Items from a data source
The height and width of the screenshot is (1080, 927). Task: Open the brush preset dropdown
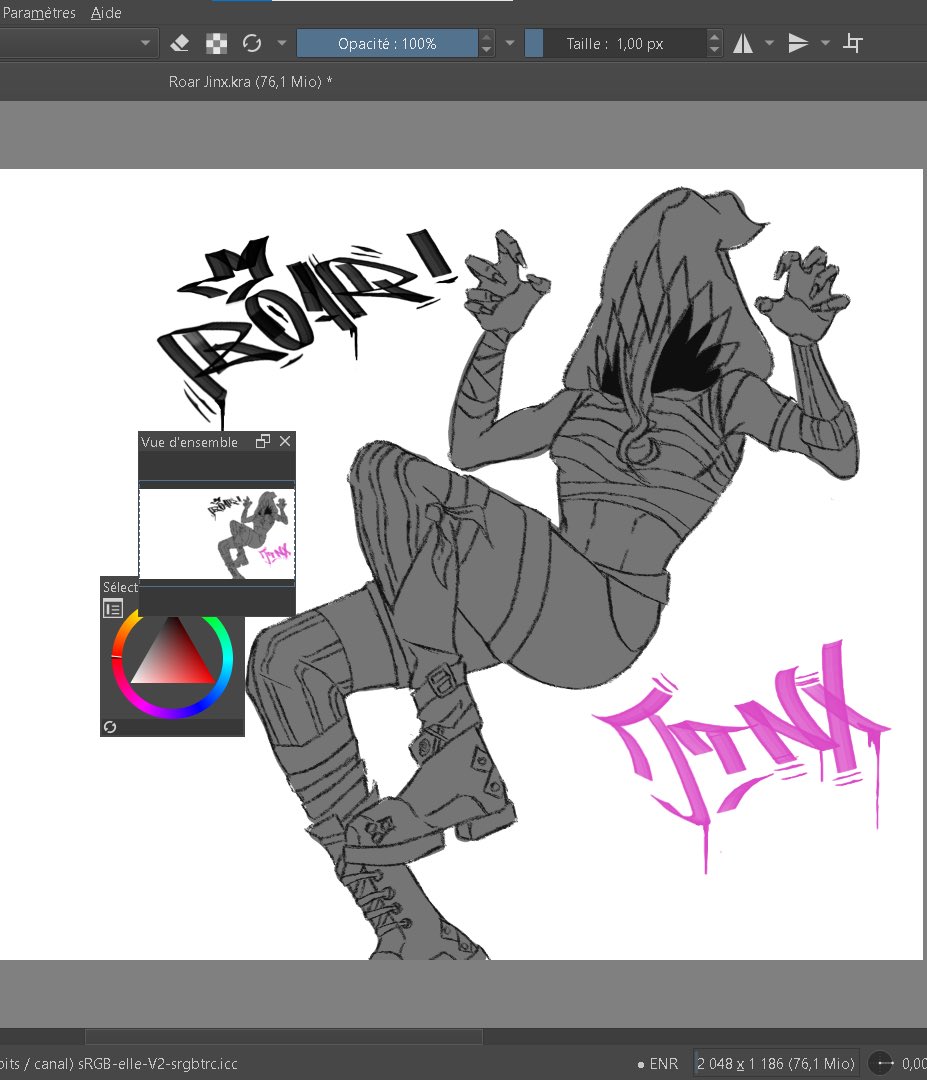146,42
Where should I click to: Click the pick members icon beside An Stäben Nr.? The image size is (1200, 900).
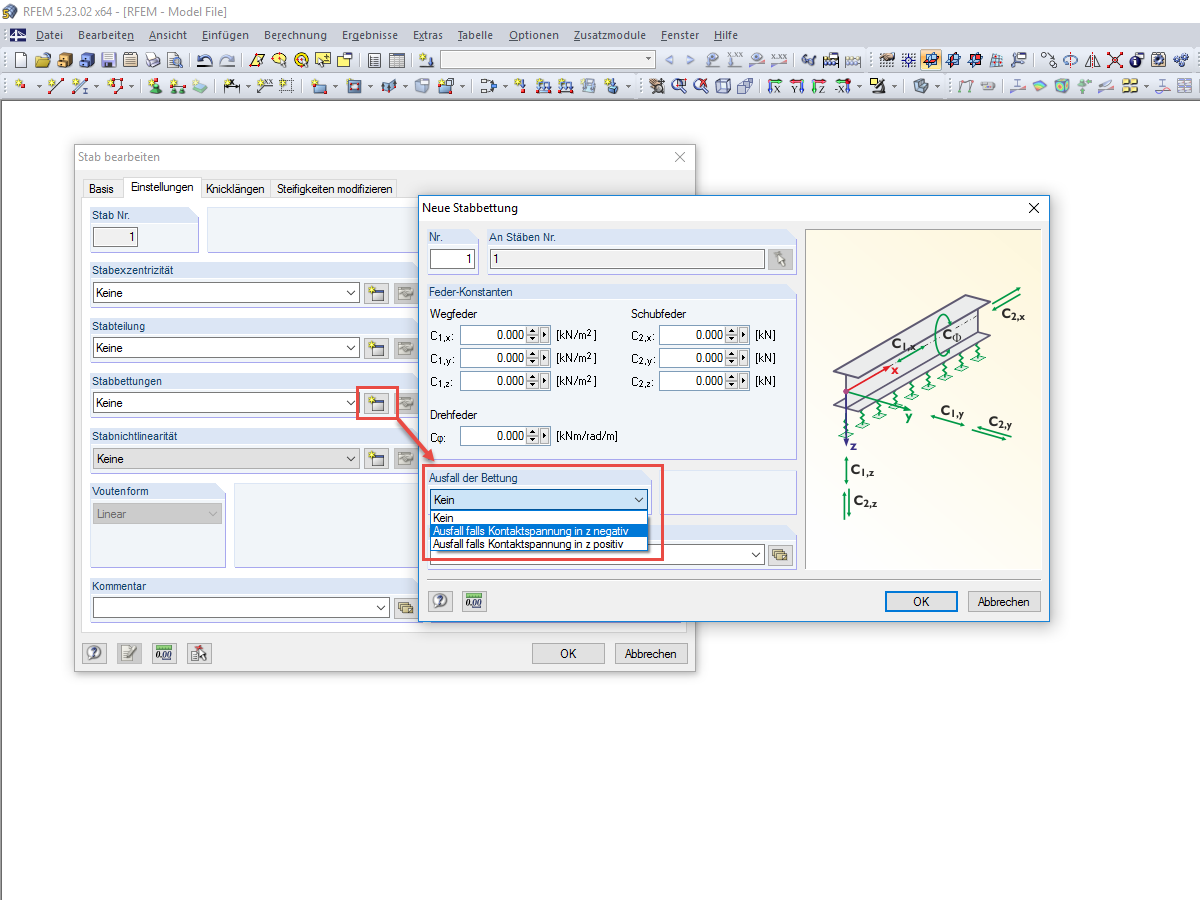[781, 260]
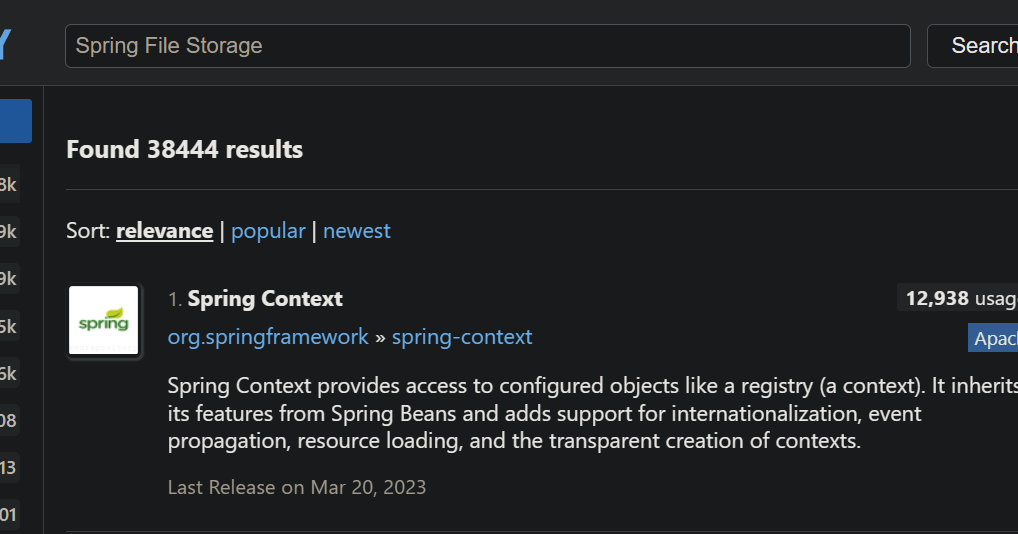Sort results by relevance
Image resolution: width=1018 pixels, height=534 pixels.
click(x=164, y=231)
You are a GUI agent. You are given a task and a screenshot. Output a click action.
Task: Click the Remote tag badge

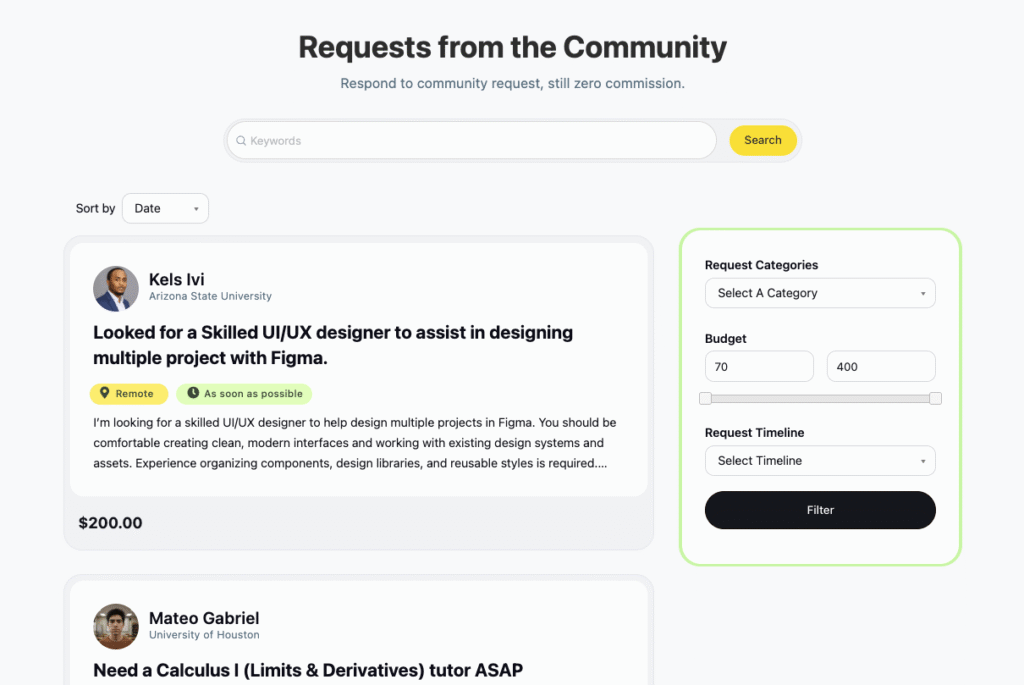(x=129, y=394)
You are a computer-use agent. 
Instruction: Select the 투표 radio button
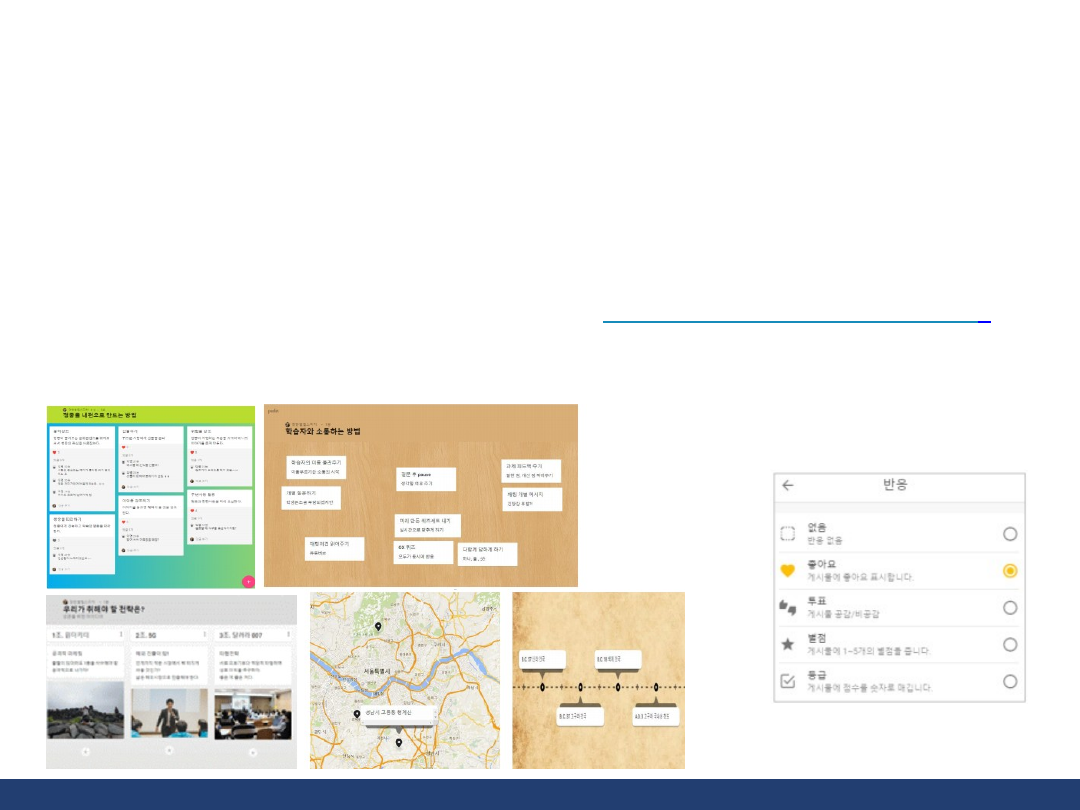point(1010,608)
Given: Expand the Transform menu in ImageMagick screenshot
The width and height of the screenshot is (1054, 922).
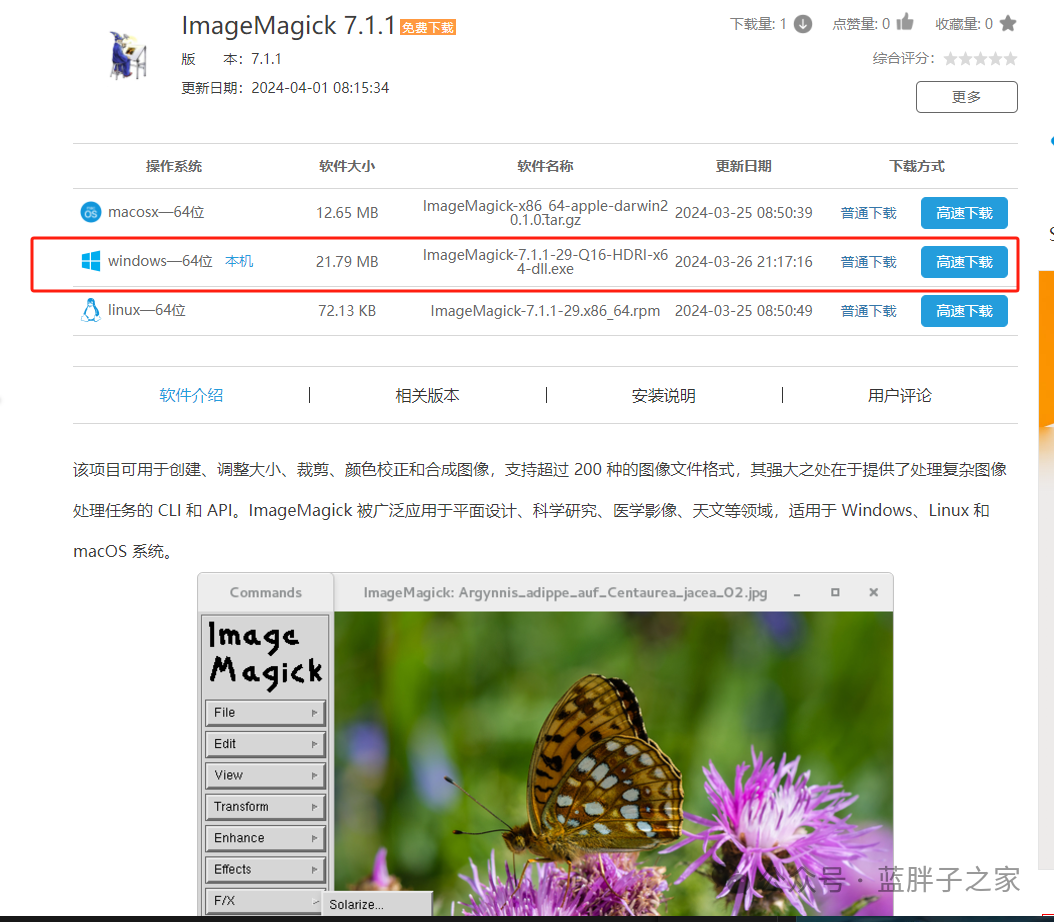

→ WORK ITEM
Pictures are not part of the copy. Output only the lines from the one with "You are a GUI" through the final line of the records, exactly as given.

→ THE ANSWER
You are a GUI agent. You are given a task and a screenshot. Output a click action.
Task: Click the Remote tag badge

(x=129, y=394)
You are a computer-use agent. 
Instruction: Select the 투표 radio button
point(1010,608)
Given: Expand the Transform menu in ImageMagick screenshot
The width and height of the screenshot is (1054, 922).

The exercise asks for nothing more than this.